THE Department of Home Affairs is continuing to drive forward an ambitious programme of savings and efficiencies in order to achieve its budget targets while minimising the impact on frontline services.

The demolition of Victoria Road prison, the sale of Onchan police station and the transfer of the Isle of Man Fire and Rescue Service headquarters have already generated savings and significant capital receipts for Government. In addition to rationalising its estate and leased office and storage facilities, the Department has also combined the prison and probation services and introduced more flexible terms and conditions for staff.

This package of measures has contributed to savings of more than £4 million (12%) since 2010-11, and £8 million (21%) since the Department’s budget peaked in 2007-08. It means that Home Affairs delivers a wide range of community-focused services – including the Isle of Man Constabulary, Fire and Rescue Service, Prison and Probation Service, Communications Division and Emergency Planning Unit – for spending of £367 a year per head of population in the Island, or just over £1 a day per person. Efforts are now concentrated on identifying further efficiencies and cost-cutting initiatives in order to achieve additional savings of £2 million (6.5%) over the next two years.

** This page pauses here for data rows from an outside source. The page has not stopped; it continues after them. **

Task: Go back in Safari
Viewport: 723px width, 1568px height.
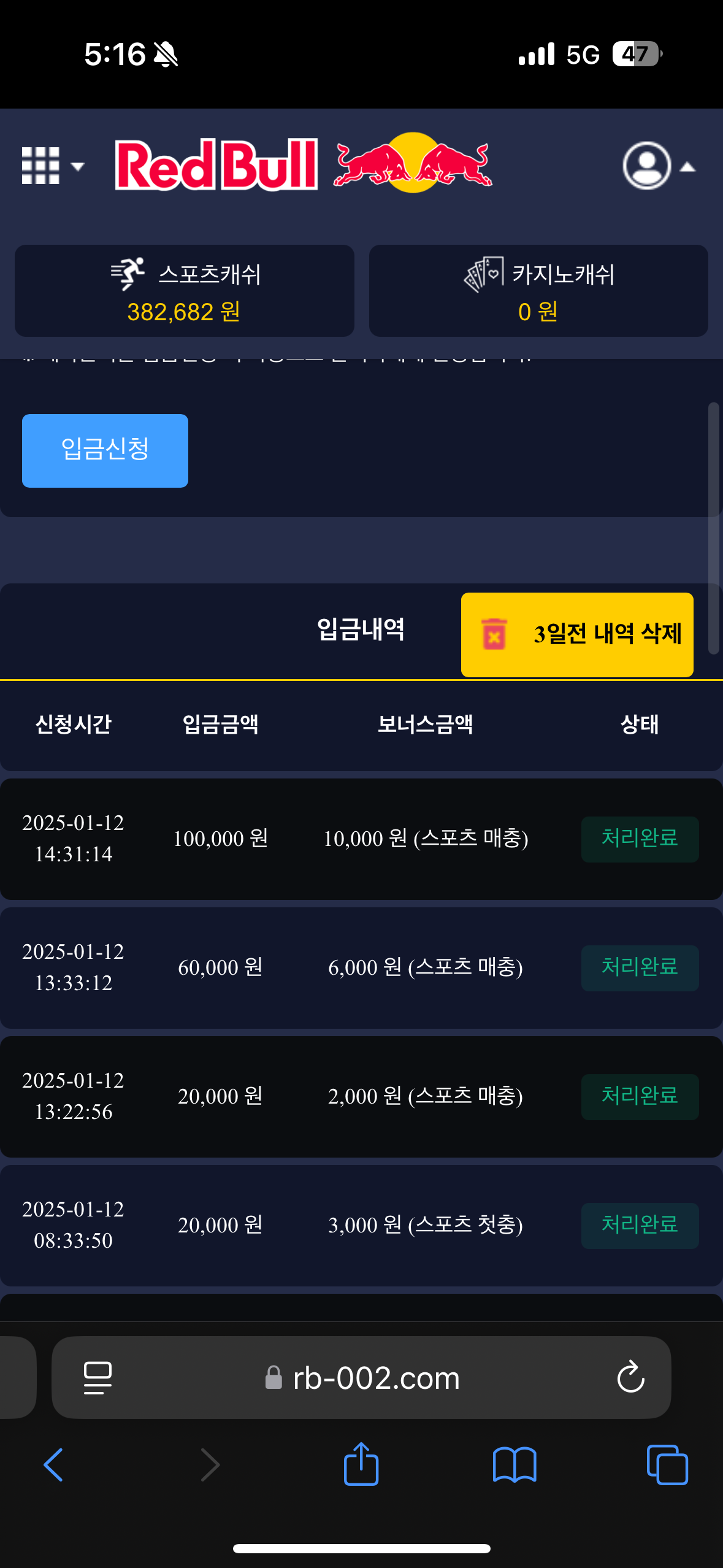Action: pyautogui.click(x=53, y=1465)
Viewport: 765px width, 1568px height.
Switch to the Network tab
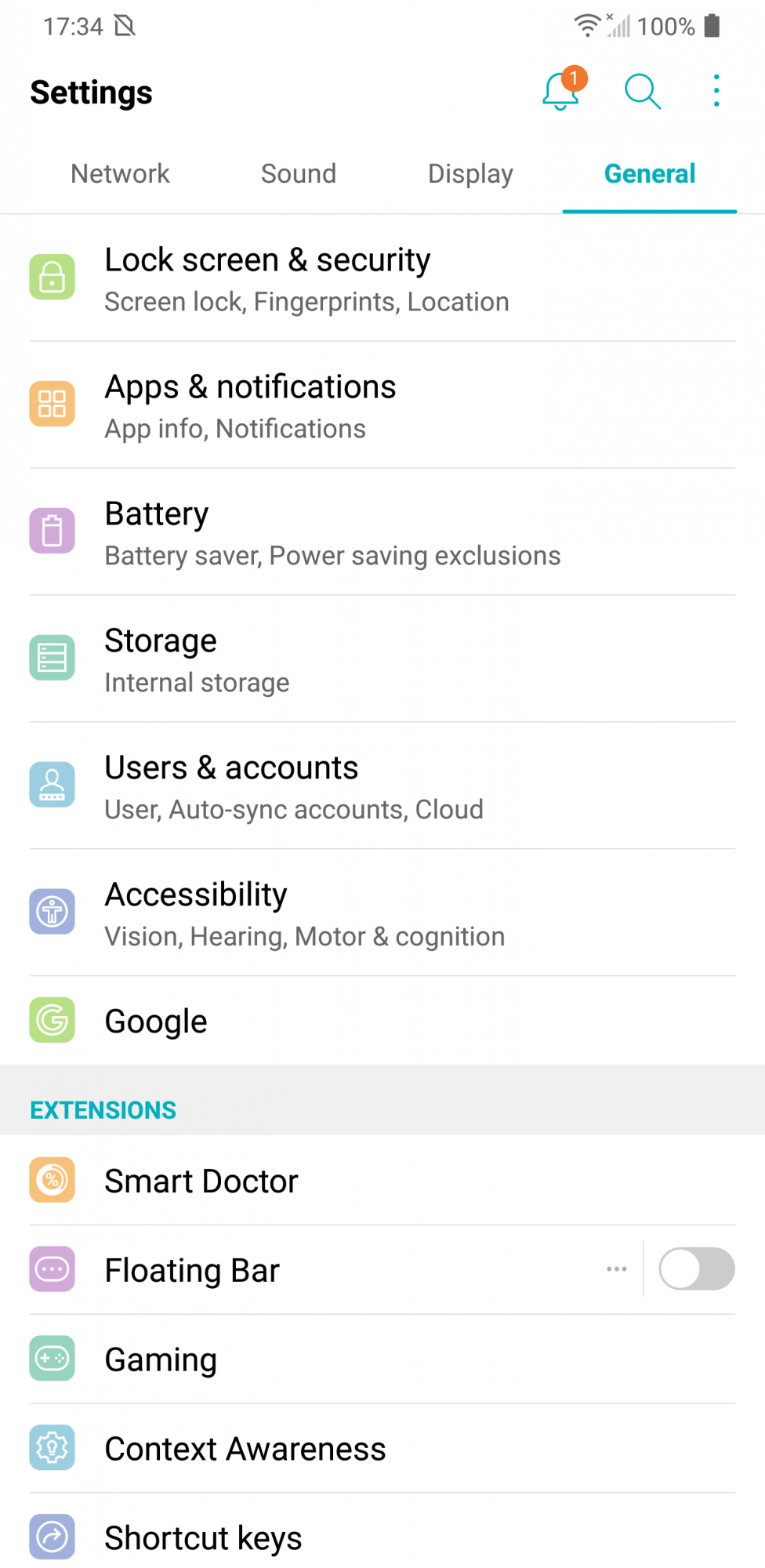120,174
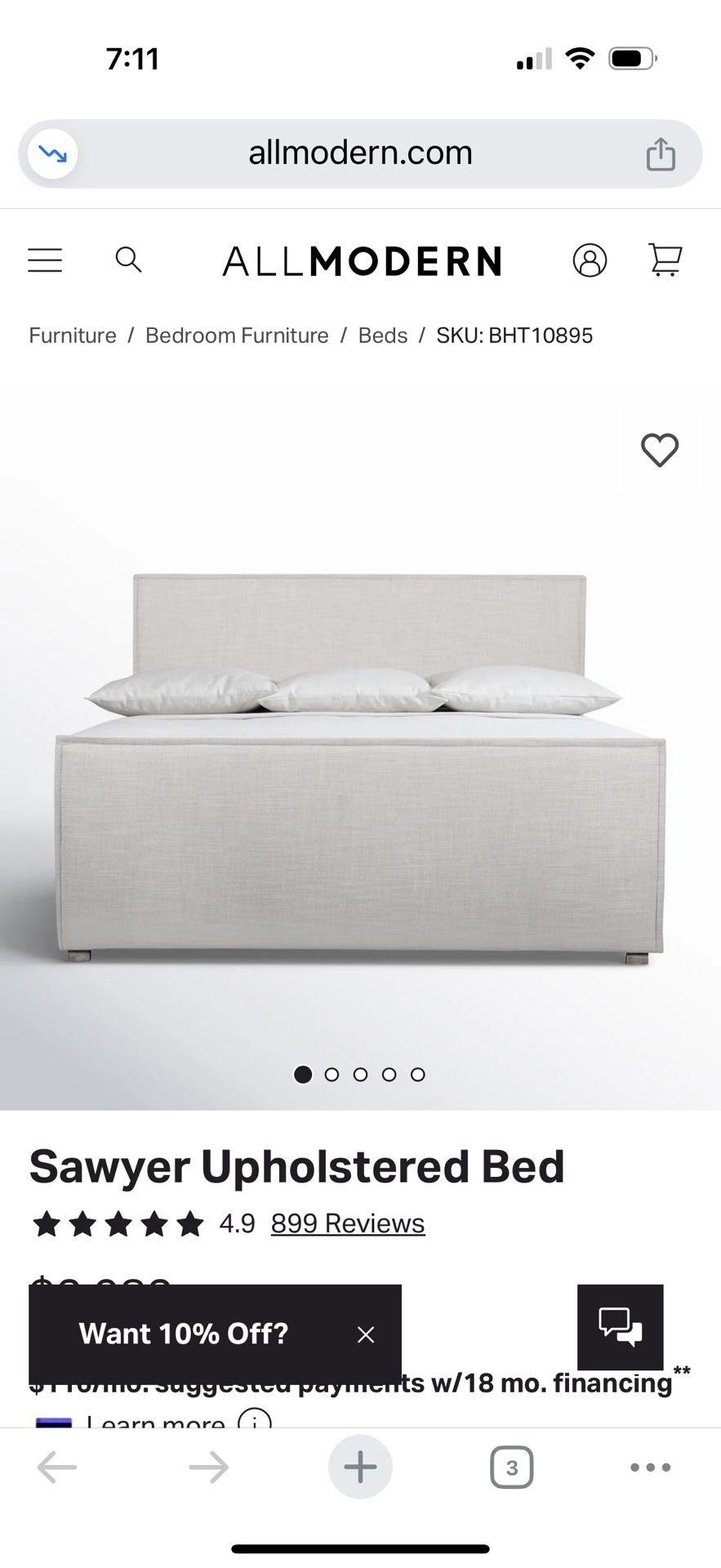Save the Sawyer bed to favorites

pos(659,450)
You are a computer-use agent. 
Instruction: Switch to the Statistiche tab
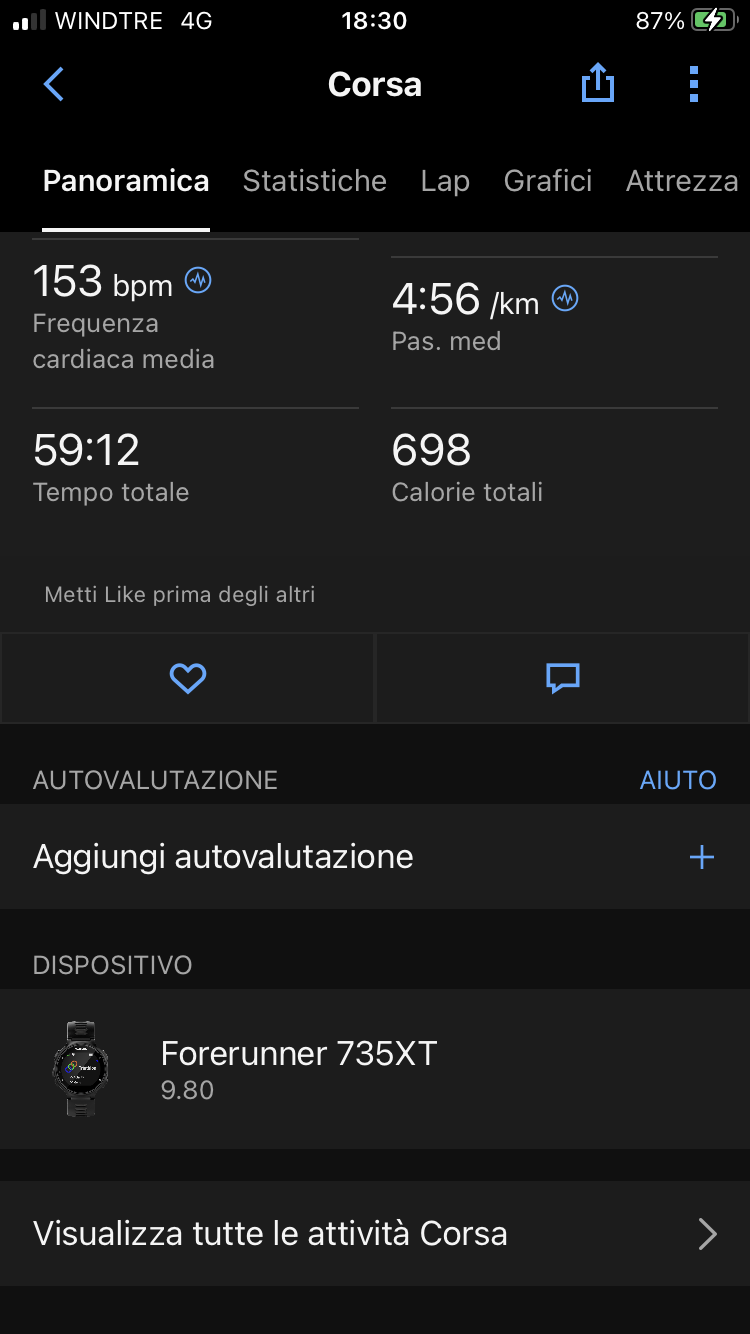[x=314, y=181]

Minister Juan Watterson MHK said:

‘The primary focus of the Department is protecting the vulnerable and our services are targeted towards achieving that objective. Each decision we have taken in relation to budget cuts has been risk-assessed to ensure community safety has not been threatened and we will continue to work hard to provide best-value, effective services for the people of the Isle of Man. As well as helping residents to feel secure in their local communities, the Department of Home Affairs recognises its role in supporting our national priority of growing the economy. The Isle of Man is firmly established as one of the safest places to live in the British Isles and this reputation, together with an excellent quality of life, is a significant factor in attracting new businesses and key workers to the Island.’

While praising staff for the progress achieved to date, the Minister acknowledged that the Department faces a challenging time ahead as it seeks to deliver further budget cuts. Among the proposals for future savings is the development of an on-Island training facility for firefighters which would reduce the cost of travel and accommodation associated with UK-based training.

The Department is also planning a new custody block at Police headquarters to consolidate all Douglas detention facilities into one location. This will help to improve efficiency and enable the police to vacate the current Lord Street site – freeing it up for development. Staff levels will also be assessed as part of a comprehensive review of the Department’s activities.

As Home Affairs has the highest ratio of salary costs as a proportion of its budget of any Government department, there is likely to be an impact on jobs by the end of the rebalancing process. Home Affairs has lost 44 full-time equivalent headcount since 2010-11, and a further reduction in posts may be required to balance the books.

Minister Watterson said:

‘The Department made some dramatic changes in recent times, and those changes have been well planned and structured in order to minimise the impact on the public wherever possible. We will continue to work creatively and invest in IT, but there can be no doubt that the next couple of years will be extremely challenging and further job losses cannot be ruled out. Overall, I am confident that we can play our part in delivering Government’s priorities while achieving our savings targets in a balanced, pragmatic and sensitive way.’